Living in the present

A month ago, I decided to stop blogging about things that might happen and wait until they did, especially on the job front.

In the meantime, both plays are cooking. Several actors from my class are going to help with the Next Step play; if they work backstage on Doors, they'll be able to join the company, which puts them upstream for the next play.

My car, which I adore, has come to seem like a horse. I pay the same constant attention to its mutterings and murmurs that I used to, to my horse's gait and ears and moods. Being this intimate and faithful to my car makes me feel... responsible. Good. Like a farmer who knows his cows. These days, I always know my mileage, within 10 miles. I know how the CV joints are sounding, whether the brakes are making that pulling sound, how the steering wheel is doing, when it last got oil, where it is on gas. Routine stuff for many folks, but for me it's a connection at a deeper level.

A friend was talking about the tenacity of habits today; their power and force. I feel like I am building the habit of self-care, in the area of my car; it's muscular.

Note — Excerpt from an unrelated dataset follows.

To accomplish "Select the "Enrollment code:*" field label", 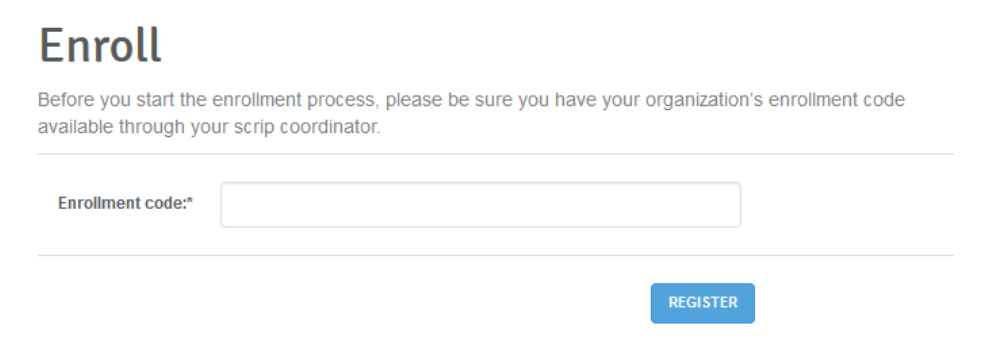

Just finished Michael Crichton's book, Prey, about a nanotech swam gone wrong. I liked it. It had the same general story-shape as Jurassic Park -- replace "impossibly intelligent, ferocious, man-hunting velociraptor dinosaur" for "impossibly intelligent, ferocious, man-hunting nanotech swarm", and you've got the story. I love all the mind-candy -- bacteria, viruses, evolution, flocking, distributed-data-networks, convergence. Although, he did get basically the whole scale of it wrong; there's no reason to have nanoparticles appear as a black swarm. At their scale, they could invisibly infiltrate practically anything. It's like us appearing as planets.

Rehearsal for Doors was fun tonight; a commedia scene, with commedia blocking. Those beautiful winds, blowing actors across the stage like skeedy-weedies.